WHAT YOU HAVE TO DO: Rewrite the section of the study summary below, everything from "In progress" down to "Utilization Project (HCUP).", putting "sample" wherever "cohort" appears.

Patients with cardiogenic shock underwent ECMO has significant mortality and readmission rate. Yet there is no perfect model that can predict the readmission and mortality for patients with cardiogenic shock who underwent ECMO. Identifying patient at high risk of readmission and mortality might help with improving outcomes.

BACKGROUD:

In progress

METHODE:

The study cohort was derived from Healthcare Cost and Utilization Project National Readmission Database (NRD) of 2016, supported by the Agency for Healthcare Research and Quality. The Nationwide Readmissions Database (NRD) is part of a family of databases and software tools developed for the Healthcare Cost and Utilization Project (HCUP).

The NRD contains data from approximately 17 million discharges each year. Weighted, it estimates roughly 36 million discharges.

The patients can be tracked using linkage number and their admissions, length of stay, comorbidities, procedures are reliably linked in the database.

INFORMATION SUPPLIED:

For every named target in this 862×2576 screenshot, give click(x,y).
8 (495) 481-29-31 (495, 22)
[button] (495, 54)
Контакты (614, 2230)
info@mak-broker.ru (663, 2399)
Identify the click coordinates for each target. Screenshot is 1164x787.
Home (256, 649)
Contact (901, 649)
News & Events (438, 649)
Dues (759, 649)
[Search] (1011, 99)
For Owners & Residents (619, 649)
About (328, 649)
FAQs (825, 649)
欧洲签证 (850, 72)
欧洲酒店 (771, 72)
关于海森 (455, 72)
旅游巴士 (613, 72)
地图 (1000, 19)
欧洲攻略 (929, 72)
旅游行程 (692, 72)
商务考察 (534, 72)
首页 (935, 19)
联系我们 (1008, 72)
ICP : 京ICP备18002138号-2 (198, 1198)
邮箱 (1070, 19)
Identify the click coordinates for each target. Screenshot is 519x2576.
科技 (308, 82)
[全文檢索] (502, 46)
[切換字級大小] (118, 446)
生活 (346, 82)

EXERCISE RESPONSE:
In progress

METHODE:

The study sample was derived from Healthcare Cost and Utilization Project National Readmission Database (NRD) of 2016, supported by the Agency for Healthcare Research and Quality. The Nationwide Readmissions Database (NRD) is part of a family of databases and software tools developed for the Healthcare Cost and Utilization Project (HCUP).